Render the entries below, from the line containing "Open the ULP" through the last entry, as a two-column CSV with the headers instruction and answer. Use one row per entry, put each field in quotes, and replace line breaks with spaces.

◇ ◇ ◇ ◇ ◇ ◇ ◇

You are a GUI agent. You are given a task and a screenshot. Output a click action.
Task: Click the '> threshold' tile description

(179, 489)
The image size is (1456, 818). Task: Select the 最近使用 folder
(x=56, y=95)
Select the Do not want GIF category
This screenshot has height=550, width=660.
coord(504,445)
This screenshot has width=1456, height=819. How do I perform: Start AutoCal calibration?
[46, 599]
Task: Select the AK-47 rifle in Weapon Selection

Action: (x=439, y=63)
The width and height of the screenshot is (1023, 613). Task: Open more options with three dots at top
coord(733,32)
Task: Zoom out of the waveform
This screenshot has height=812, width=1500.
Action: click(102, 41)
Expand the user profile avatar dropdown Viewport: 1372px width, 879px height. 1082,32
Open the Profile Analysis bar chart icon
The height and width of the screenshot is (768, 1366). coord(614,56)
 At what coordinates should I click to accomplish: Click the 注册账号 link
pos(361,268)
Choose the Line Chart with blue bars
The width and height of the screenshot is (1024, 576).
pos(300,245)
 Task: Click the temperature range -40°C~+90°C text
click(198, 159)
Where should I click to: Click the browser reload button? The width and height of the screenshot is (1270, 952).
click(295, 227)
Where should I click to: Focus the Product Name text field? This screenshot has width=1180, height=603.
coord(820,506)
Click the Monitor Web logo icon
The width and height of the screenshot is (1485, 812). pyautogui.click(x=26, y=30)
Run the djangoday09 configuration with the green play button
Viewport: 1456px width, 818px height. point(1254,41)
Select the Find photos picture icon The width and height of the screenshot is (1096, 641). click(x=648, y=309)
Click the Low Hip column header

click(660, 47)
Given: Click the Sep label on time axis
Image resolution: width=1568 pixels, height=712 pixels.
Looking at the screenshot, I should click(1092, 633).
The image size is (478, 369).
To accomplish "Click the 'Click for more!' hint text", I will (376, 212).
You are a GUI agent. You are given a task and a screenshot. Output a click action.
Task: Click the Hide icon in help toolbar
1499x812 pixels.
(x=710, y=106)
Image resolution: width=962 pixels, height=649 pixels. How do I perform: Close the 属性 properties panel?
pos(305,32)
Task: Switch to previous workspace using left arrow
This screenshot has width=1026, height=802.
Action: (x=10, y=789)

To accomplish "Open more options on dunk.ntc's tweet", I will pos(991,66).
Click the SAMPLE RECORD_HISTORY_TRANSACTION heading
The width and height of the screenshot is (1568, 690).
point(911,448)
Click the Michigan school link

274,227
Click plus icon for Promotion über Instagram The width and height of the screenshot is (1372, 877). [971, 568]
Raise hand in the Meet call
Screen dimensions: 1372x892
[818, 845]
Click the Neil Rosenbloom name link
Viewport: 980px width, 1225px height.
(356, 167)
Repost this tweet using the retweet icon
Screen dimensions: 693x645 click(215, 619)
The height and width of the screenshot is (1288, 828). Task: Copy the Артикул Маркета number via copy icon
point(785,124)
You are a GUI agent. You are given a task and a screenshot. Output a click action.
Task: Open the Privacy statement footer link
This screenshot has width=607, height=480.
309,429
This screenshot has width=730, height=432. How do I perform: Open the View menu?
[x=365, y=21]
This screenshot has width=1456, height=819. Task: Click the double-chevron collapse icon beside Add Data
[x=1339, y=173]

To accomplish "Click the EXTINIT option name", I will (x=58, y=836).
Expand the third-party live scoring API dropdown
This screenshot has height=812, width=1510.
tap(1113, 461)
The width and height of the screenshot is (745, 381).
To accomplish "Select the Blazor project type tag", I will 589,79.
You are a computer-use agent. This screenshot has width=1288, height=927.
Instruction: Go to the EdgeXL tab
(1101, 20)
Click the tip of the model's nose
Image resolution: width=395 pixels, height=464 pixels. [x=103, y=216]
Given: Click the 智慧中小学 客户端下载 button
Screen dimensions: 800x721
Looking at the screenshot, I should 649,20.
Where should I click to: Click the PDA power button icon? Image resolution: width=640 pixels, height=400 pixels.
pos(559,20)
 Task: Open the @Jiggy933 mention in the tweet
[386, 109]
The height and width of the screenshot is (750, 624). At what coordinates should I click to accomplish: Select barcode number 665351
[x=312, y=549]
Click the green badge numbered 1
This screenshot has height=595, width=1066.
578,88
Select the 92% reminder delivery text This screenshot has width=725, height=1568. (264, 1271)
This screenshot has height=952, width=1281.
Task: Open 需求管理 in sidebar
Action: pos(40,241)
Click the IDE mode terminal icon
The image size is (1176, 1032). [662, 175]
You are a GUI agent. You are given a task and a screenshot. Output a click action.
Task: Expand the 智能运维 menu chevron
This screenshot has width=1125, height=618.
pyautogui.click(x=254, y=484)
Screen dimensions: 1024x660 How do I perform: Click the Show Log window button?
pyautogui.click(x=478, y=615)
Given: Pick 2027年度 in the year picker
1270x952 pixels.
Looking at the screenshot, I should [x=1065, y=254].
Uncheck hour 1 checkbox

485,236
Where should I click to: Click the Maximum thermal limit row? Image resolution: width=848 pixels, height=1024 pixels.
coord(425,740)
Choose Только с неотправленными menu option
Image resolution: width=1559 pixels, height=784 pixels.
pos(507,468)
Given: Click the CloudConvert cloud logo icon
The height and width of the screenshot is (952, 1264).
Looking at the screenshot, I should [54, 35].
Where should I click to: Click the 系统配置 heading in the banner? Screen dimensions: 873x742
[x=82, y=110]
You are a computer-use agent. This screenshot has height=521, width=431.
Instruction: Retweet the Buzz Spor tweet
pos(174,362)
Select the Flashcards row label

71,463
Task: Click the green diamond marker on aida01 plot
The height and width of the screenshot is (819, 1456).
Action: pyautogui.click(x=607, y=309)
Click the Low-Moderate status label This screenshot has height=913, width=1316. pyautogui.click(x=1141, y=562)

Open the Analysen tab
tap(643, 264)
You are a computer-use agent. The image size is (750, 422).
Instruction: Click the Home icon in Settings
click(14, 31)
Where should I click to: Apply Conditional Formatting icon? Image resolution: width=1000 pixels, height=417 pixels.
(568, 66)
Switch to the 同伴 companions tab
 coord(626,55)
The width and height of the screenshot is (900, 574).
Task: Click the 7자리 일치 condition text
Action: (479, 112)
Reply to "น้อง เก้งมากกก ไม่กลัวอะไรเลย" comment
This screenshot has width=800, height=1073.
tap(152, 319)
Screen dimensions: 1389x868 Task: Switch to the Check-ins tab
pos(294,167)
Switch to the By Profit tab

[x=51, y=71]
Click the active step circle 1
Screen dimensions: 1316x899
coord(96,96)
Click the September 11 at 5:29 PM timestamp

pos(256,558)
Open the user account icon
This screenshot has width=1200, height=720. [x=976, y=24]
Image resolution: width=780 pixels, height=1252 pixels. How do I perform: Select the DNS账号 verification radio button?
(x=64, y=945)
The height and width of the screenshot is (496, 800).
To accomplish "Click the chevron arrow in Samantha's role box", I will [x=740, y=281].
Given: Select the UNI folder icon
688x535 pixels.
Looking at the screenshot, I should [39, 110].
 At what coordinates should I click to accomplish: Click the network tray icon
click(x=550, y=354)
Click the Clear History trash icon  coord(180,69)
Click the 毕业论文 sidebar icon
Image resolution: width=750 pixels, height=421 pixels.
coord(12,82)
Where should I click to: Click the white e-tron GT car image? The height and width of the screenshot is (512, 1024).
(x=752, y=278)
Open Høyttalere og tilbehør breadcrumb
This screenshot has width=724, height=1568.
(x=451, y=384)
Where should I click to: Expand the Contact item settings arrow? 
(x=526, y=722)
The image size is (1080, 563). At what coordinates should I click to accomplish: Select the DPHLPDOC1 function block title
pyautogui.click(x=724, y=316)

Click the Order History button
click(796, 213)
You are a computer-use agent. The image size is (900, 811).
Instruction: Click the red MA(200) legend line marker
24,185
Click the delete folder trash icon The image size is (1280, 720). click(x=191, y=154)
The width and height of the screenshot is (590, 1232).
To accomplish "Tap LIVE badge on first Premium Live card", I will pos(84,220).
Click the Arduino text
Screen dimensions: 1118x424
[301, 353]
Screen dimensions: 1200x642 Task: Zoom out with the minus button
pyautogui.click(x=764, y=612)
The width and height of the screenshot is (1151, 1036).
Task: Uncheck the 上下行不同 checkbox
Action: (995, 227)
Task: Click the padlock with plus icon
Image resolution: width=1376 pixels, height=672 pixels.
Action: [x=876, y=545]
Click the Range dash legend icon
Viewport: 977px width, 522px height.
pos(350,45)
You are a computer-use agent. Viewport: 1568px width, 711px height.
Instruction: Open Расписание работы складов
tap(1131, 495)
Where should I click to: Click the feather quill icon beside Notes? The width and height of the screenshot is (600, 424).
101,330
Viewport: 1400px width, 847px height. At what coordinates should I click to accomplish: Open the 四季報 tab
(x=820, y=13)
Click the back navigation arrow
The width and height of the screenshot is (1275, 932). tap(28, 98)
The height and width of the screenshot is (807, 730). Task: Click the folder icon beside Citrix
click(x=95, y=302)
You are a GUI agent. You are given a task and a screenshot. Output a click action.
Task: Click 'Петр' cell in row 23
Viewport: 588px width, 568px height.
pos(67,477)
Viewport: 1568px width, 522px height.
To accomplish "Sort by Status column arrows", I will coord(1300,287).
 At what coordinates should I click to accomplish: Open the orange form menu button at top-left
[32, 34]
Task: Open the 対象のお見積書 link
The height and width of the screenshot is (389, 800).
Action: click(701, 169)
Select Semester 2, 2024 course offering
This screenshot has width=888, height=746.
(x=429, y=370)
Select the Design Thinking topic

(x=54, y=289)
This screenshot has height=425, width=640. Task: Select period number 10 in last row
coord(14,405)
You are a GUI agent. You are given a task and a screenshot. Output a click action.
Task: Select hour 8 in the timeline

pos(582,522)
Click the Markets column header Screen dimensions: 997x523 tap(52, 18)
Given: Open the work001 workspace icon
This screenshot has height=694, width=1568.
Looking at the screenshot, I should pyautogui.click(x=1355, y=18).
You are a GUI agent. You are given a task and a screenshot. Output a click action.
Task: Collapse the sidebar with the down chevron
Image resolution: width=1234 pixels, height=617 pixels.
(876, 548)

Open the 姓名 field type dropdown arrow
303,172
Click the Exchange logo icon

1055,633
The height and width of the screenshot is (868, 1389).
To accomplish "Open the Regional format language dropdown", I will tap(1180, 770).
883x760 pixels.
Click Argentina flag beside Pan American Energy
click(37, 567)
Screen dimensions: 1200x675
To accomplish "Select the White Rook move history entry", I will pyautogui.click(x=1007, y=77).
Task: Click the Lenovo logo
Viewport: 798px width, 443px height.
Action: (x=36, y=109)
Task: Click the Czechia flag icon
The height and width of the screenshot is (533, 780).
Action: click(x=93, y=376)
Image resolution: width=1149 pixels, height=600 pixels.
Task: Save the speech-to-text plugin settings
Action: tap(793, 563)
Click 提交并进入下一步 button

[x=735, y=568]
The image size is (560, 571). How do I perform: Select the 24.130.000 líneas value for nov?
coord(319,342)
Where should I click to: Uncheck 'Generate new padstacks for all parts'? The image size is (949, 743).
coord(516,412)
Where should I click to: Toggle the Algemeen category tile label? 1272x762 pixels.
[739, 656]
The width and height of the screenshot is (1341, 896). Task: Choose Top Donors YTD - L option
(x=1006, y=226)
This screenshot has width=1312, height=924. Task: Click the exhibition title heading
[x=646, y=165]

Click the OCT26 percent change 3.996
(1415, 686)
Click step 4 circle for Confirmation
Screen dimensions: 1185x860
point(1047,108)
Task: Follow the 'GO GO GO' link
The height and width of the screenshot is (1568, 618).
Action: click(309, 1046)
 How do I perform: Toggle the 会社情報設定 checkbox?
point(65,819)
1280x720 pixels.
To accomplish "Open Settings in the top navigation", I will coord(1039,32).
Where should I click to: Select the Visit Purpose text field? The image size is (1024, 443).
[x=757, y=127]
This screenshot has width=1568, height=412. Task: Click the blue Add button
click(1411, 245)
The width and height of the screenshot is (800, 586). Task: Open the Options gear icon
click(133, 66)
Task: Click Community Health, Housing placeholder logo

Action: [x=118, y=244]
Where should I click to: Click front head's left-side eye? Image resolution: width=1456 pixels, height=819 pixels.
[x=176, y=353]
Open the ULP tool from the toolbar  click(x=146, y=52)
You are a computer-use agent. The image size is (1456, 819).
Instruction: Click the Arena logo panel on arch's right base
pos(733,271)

◇ ◇ ◇ ◇ ◇ ◇ ◇

= Answer below =
instruction,answer
"Open the ULP tool from the toolbar","click(x=146, y=52)"
"You are a computer-use agent. The image size is (1456, 819). Instruction: Click the Arena logo panel on arch's right base","pos(733,271)"